■ VOTRE OBJECTIF
Transcrivez en tableau Markdown, avec les colonnes « N° » et « Contenu », les lignes qui vont de celle contenant "Screen dimensions: 996x806" jusqu'à celle contenant "[1177, 654]", ces deux lignes comprises. Omettez les lignes vides et les images.

▬▬▬

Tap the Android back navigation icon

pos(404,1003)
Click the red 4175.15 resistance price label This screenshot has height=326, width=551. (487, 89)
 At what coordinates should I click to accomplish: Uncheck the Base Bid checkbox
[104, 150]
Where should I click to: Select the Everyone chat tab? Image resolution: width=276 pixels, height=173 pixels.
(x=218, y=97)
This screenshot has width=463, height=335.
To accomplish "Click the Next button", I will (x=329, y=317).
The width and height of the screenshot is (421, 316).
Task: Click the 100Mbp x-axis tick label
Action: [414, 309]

▬▬▬

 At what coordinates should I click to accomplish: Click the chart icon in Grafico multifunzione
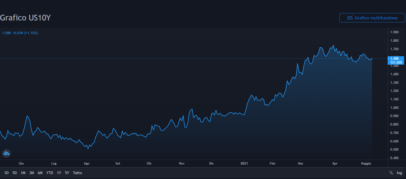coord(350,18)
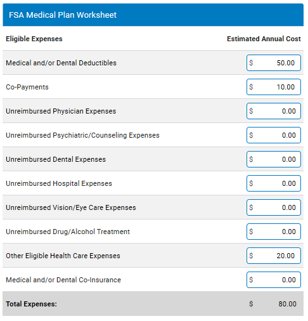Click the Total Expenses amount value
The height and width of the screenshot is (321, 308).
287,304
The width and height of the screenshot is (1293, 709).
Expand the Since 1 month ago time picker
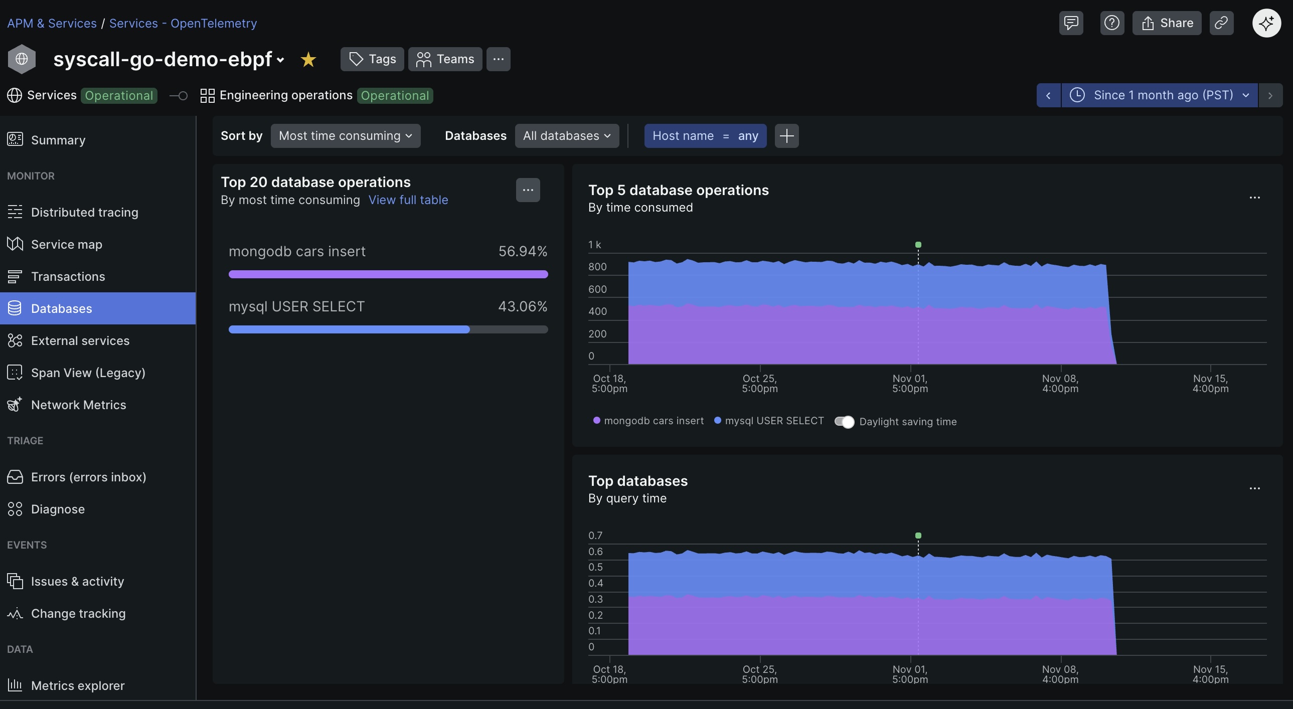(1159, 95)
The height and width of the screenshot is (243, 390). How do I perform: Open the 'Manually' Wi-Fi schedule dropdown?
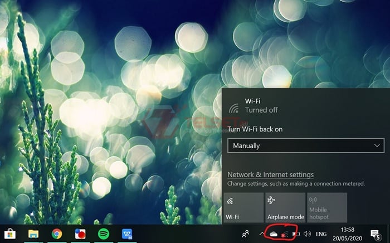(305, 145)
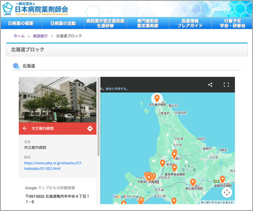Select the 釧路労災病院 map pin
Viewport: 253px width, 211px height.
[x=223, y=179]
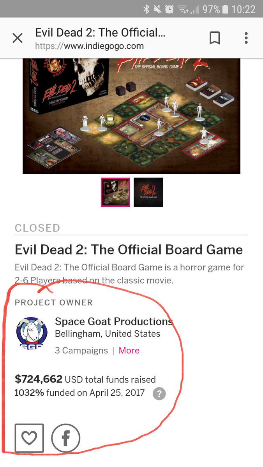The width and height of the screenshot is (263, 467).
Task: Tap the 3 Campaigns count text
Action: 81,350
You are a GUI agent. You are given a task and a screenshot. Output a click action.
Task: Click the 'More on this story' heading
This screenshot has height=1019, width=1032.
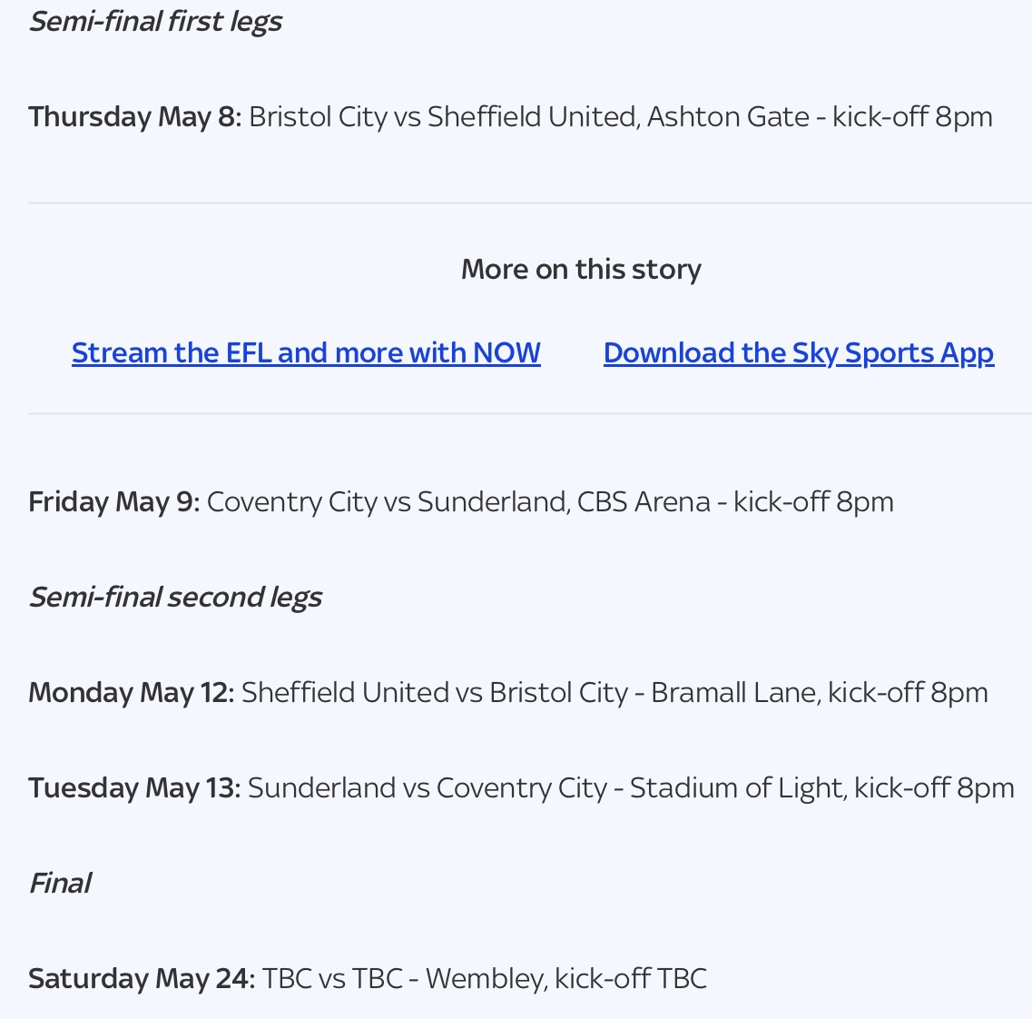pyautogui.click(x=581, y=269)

▬▬▬

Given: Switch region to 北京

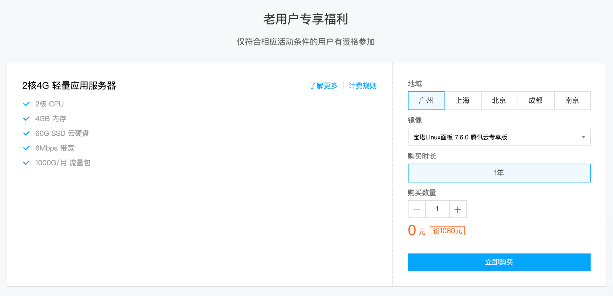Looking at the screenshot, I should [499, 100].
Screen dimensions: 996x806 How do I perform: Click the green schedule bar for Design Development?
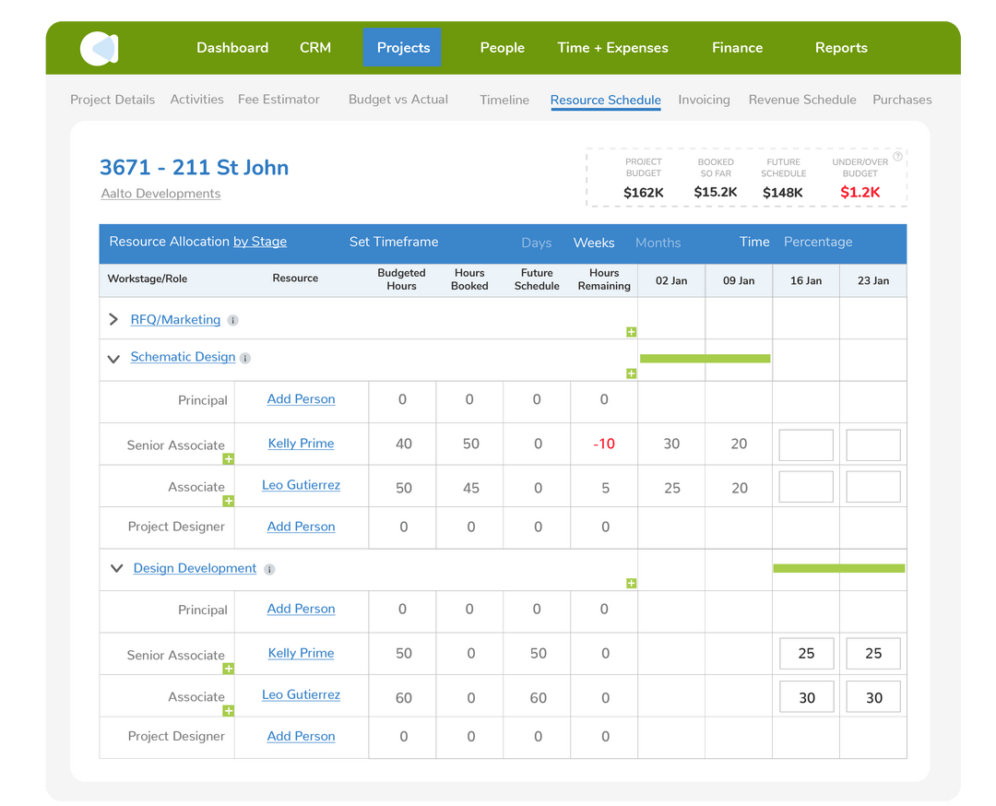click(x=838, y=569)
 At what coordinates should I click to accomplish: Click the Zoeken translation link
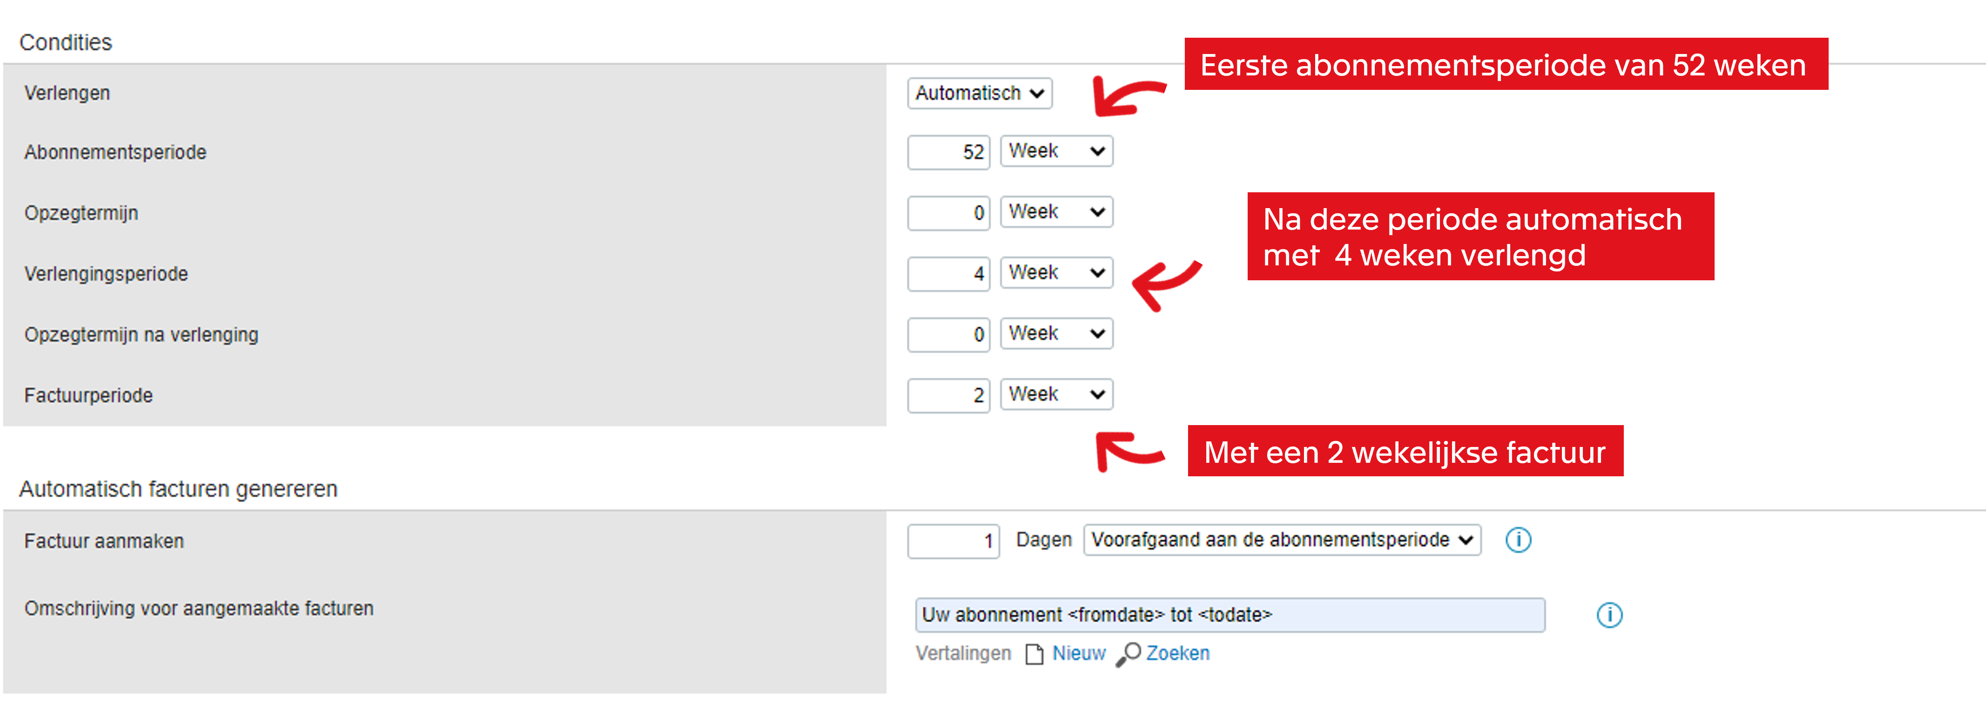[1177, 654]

▬▬▬

■ RÉPONSE À L'EXERCICE
| N° | Contenu |
|---|---|
| 1 | Screen dimensions: 996x806 How do I perform: Click the green schedule bar for Design Development? |
| 2 | click(x=838, y=569) |
| 3 |  At what coordinates should I click to accomplish: Click the Zoeken translation link |
| 4 | [1177, 654] |